Please show all lines of the records that include "will".

━━━ Data ━━━

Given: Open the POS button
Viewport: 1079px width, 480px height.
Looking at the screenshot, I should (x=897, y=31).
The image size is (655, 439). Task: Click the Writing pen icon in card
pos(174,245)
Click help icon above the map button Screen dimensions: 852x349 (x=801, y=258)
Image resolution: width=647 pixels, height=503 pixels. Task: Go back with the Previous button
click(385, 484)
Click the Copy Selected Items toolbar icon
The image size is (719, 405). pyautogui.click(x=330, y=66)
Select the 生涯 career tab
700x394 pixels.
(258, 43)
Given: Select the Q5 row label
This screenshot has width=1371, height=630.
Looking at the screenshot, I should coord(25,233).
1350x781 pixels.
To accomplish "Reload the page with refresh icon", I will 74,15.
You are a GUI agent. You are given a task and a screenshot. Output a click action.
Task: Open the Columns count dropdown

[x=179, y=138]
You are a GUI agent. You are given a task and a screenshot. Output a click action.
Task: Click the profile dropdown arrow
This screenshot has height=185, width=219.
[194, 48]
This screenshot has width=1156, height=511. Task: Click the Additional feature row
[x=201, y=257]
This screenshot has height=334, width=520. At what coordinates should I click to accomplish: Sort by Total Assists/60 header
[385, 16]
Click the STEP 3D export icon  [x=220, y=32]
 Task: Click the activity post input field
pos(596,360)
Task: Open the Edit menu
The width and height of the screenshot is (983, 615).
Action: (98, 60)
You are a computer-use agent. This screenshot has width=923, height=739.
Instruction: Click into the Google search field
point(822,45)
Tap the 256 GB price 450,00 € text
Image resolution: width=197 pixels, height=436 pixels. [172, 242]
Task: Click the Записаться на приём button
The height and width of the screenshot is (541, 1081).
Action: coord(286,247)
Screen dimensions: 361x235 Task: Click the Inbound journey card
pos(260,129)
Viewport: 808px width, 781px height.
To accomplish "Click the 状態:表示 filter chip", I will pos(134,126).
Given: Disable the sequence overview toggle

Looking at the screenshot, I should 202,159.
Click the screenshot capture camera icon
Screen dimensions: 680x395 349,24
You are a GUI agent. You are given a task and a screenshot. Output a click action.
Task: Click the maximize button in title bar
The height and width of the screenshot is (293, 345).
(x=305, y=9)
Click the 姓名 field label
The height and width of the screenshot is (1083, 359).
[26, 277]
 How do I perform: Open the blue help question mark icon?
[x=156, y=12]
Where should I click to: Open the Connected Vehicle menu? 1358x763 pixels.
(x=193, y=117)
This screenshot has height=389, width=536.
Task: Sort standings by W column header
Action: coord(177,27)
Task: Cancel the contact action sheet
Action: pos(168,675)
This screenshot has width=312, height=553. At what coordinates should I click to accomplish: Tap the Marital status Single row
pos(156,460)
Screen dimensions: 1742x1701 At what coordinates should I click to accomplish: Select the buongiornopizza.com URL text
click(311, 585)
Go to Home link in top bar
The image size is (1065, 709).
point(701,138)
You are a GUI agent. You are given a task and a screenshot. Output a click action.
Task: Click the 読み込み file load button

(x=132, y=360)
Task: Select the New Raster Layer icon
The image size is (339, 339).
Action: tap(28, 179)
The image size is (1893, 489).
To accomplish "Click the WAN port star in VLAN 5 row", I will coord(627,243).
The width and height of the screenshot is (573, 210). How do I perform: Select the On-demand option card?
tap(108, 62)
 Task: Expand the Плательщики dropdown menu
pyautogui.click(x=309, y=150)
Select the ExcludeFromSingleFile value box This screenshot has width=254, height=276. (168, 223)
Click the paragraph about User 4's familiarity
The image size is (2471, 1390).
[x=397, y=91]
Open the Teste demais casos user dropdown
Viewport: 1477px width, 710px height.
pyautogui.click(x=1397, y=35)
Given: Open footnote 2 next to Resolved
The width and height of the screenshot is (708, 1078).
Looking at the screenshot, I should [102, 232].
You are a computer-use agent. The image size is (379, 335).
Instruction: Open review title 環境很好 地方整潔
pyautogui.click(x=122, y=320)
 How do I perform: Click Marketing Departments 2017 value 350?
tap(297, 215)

━━━

▶ _Written response_:
To accomplish "Reload the page with refresh icon", I will 74,15.
To accomplish "Click the 状態:表示 filter chip", I will pos(134,126).
To accomplish "Click the WAN port star in VLAN 5 row", I will coord(627,243).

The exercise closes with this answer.